The Corner

Politics & Policy

If Robert Mueller Will Ultimately Vindicate Trump, Why Fire Him?

We are seeing two trends in the Robert Mueller matter that should be pulling in opposite directions, but aren’t:

1) As far as we can tell at the moment (and this is necessarily speculative), Mueller doesn’t seem to be closing in on a collusion conspiracy. If that’s true, he’s also unlikely to be closing in on a real obstruction-of-justice case. In other words, the best bet right now is that, after catching up people guilty of various, extraneous crimes, the Mueller investigation will leave President Trump relatively untouched.

2) Momentum is building for the idea of firing Robert Mueller. This is a result of the disturbing evidence of political bias of top FBI agents and prosecutors, (we editorialized about this Thursday) but is completely at odds with point 1.

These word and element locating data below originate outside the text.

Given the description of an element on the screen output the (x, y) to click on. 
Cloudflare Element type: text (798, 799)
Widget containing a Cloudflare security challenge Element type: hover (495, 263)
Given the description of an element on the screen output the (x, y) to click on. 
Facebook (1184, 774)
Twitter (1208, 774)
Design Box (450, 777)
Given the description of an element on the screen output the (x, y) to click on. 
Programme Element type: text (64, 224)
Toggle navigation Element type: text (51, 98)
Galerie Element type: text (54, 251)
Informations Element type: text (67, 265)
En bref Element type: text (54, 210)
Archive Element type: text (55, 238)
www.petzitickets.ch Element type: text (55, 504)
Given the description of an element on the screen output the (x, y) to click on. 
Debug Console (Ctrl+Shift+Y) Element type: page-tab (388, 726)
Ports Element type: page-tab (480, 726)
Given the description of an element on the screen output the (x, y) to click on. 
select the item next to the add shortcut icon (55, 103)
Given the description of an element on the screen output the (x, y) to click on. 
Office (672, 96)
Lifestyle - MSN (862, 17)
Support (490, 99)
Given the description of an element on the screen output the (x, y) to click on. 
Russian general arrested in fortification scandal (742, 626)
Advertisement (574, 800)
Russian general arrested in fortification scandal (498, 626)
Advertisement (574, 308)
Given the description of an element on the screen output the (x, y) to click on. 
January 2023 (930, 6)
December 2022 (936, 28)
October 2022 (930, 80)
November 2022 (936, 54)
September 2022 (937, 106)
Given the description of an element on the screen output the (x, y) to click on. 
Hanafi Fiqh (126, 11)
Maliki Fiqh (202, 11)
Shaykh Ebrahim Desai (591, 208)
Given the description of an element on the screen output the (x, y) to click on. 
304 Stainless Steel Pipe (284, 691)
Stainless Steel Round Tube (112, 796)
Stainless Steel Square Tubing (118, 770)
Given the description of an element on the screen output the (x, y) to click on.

If Trump knows he has something to hide that’s potentially impeachable, he should probably — putting ethics and the truth aside — fire Mueller and try to out-run the law. Otherwise, cashiering Mueller would be insane. It would be like firing Comey only worse. If Democrats took the House — and firing Mueller would increase the odds of that happening — Mueller might be the lead witness at an impeachment hearing, even if there isn’t any Russian collusion.

I have to say that there would be something perfect about this — a special counsel investigating, in part, the circumstances that led to his appointment would be fired, perhaps leading to an impeachment about the circumstances of his ouster. It’d be the most self-referential alleged high crime in the history of the republic.